## OBIETTIVO 1
Modifica le voci dalla riga che contiene "snowbank (1368, 682)" fino alla fine delle voci, sostituendo "position" con "location" e lasciando invariato tutto il resto. Nella risposta non includere le immagini.

####

Ad un certo momento della sua vita, Simone de Beauvoir si è accorta di essere gelosa del cuore di Simone Weil che sapeva battere per l’intero universo. Simone Weil, filosofa francese di origine ebraica, pensatrice spirituale e attivista politica, si è rivolta al credo cristiano dopo alcune intense esperienze religiose, pur rifiutandosi sempre di diventare membro di una chiesa. Circa vent’anni fa il suo libro L’Attesa di Dio, fu tradotto nei Paesi Bassi. Nel 2003 seguì Voluto da Dio. Poi più nulla. Solo nel 2020 è stato pubblicato il libro l’Amore è Luce, seguito da Per cosa stiamo combattendo? E Cosa c’è di Sacro nell’uomo? Recentemente la traduzione del libro L’Enracinement è stata pubblicata con il titolo Radicamento: cosa dobbiamo all’umanità?
Perché sempre più libri vengono tradotti? Cosa spingeva Simone Weil a scrivere:
La mancanza di comprensione dei bisogni dell’anima umana ha causato un mondo alla deriva?

####

## OBIETTIVO 2
Rispondi a queste domande sull'estratto selezionato:
(a) Di che cosa di Simone Weil si è accorta di essere gelosa Simone de Beauvoir?
(b) In quale anno seguì Voluto da Dio?
(c) Con quale titolo è stata pubblicata la traduzione di L'Enracinement?

## VOCI ELENCATE
####

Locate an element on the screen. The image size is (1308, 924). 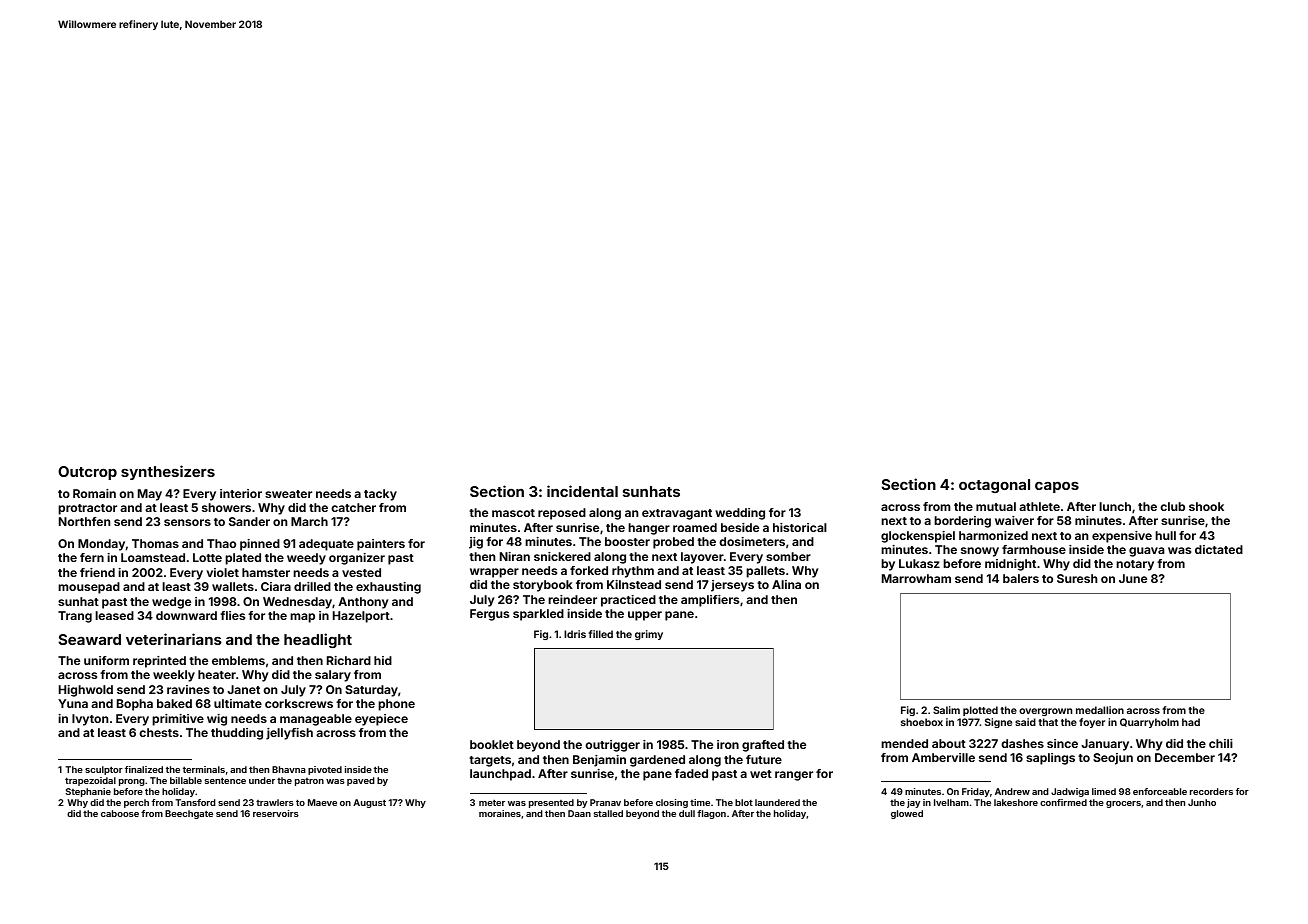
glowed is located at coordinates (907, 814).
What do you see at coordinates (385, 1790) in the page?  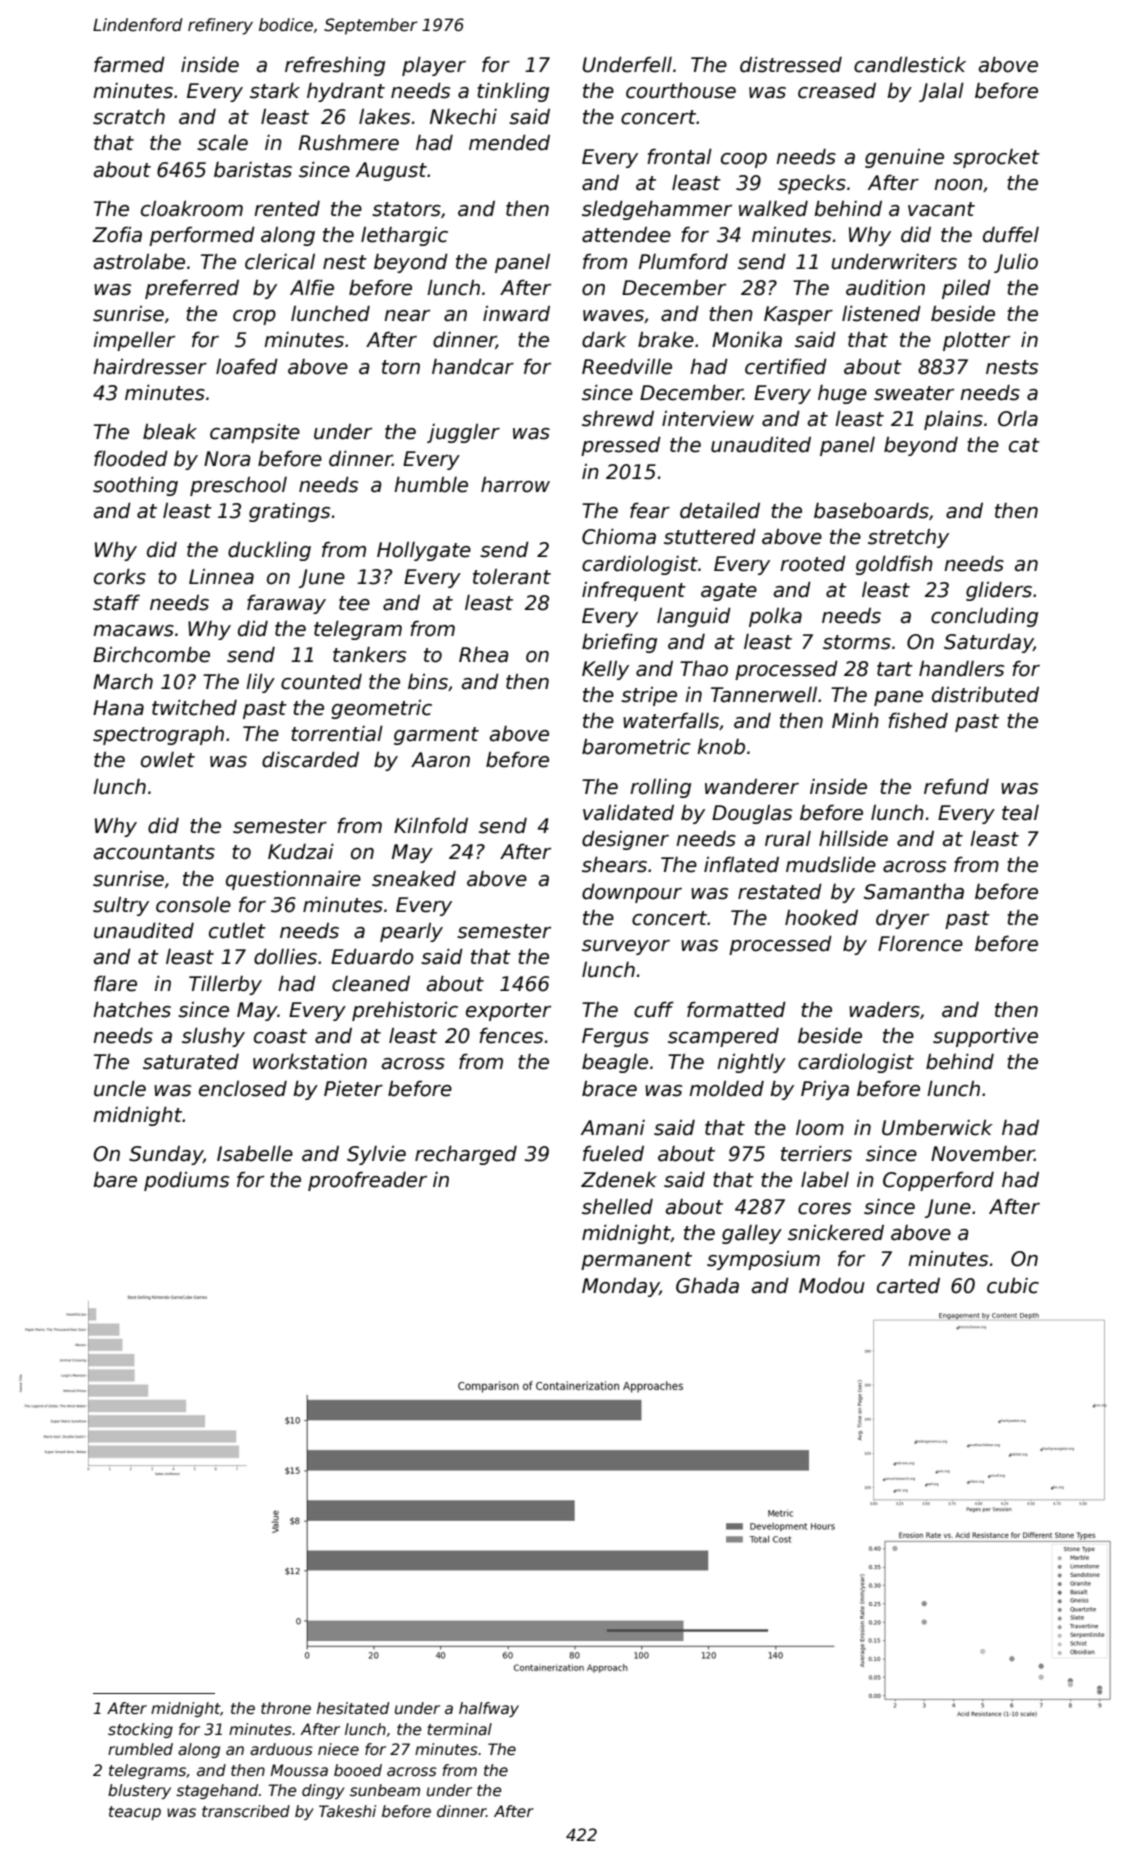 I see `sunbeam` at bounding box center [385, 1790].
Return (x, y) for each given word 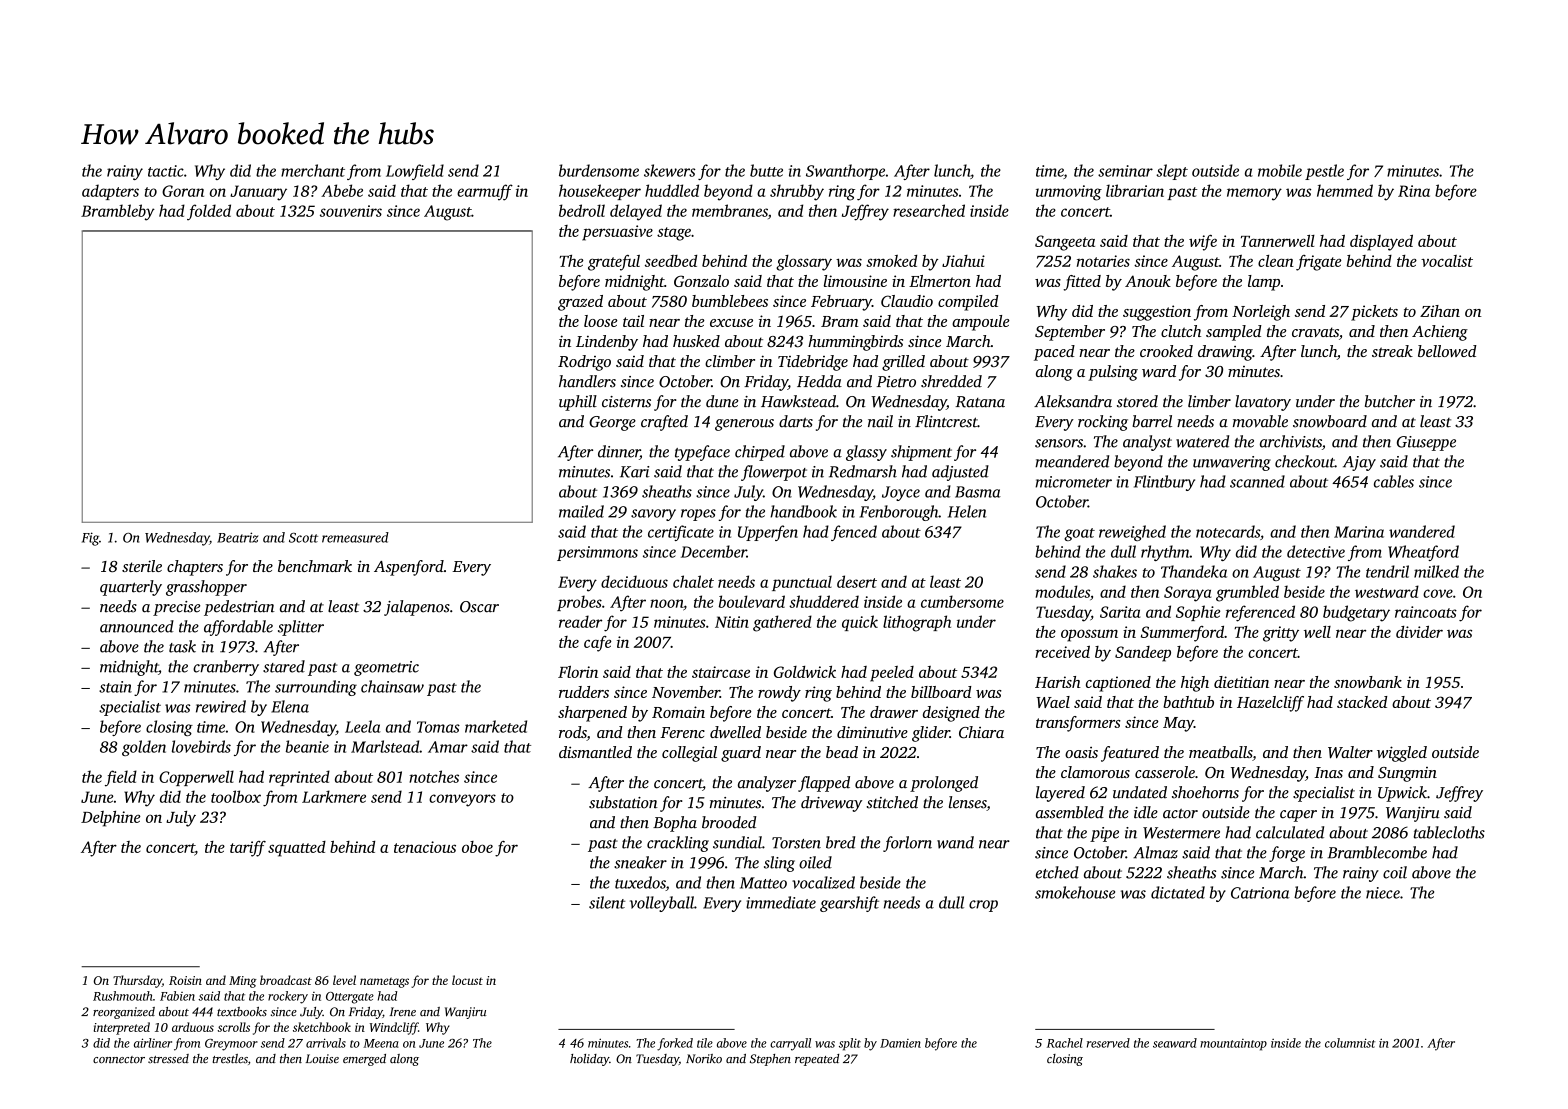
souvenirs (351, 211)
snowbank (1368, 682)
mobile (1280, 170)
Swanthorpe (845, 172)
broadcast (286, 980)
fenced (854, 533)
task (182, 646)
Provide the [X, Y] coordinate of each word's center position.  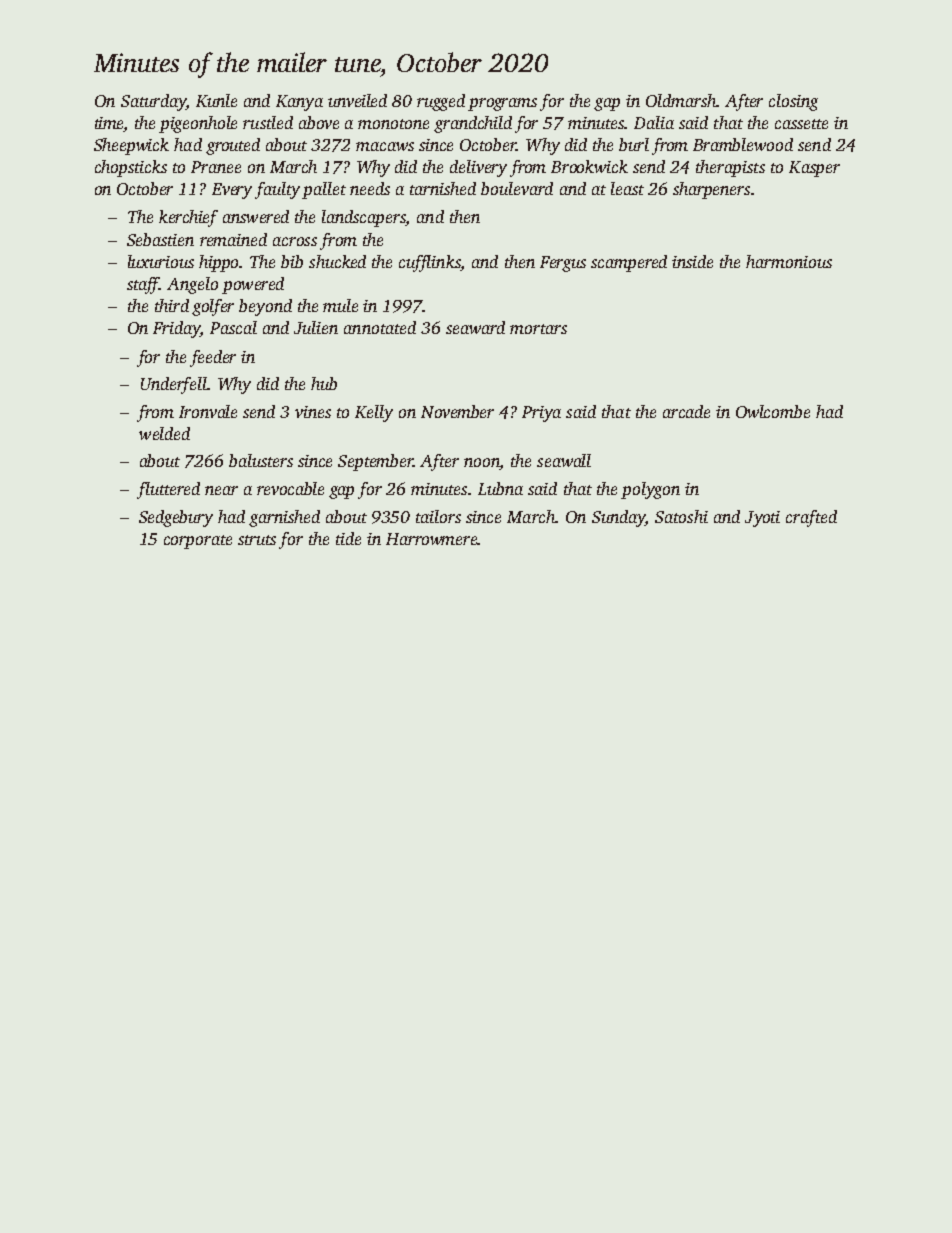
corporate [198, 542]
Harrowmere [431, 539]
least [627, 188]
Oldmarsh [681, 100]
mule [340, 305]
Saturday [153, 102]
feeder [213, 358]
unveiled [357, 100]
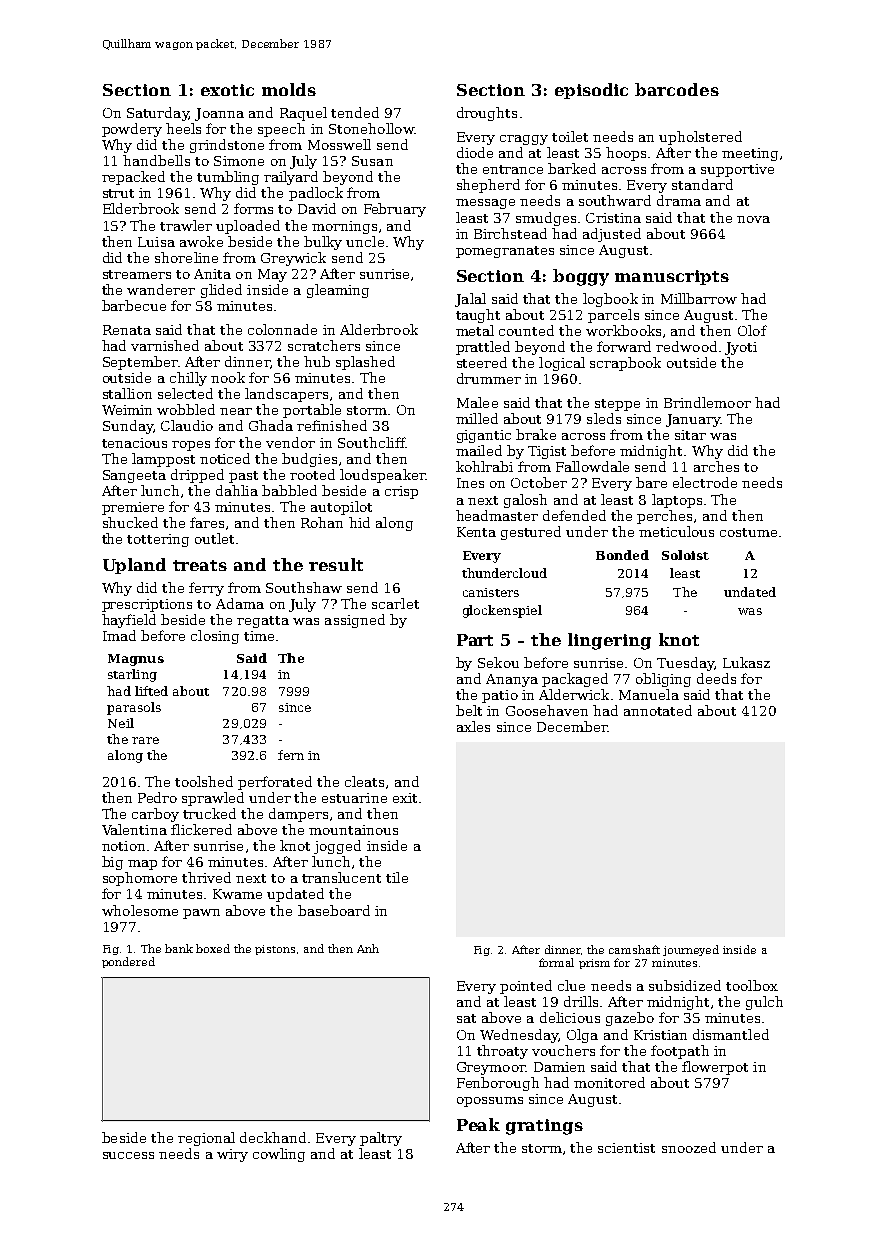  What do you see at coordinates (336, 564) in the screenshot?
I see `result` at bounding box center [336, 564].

####

## RISULTATO DELL'ESERCIZIO 1
snowbank (1368, 682)
mobile (1280, 170)
Swanthorpe (845, 172)
broadcast (286, 980)
fenced (854, 533)
task (182, 646)
Provide the [X, Y] coordinate of each word's center location.  
corporate [198, 542]
Harrowmere [431, 539]
least [627, 188]
Oldmarsh [681, 100]
mule [340, 305]
Saturday [153, 102]
feeder [213, 358]
unveiled [357, 100]
  What do you see at coordinates (336, 564) in the screenshot?
I see `result` at bounding box center [336, 564].

## RISULTATO DELL'ESERCIZIO 2
(a) Del cuore di Simone Weil, che sapeva battere per l'intero universo.
(b) Nel 2003.
(c) Radicamento: cosa dobbiamo all'umanità?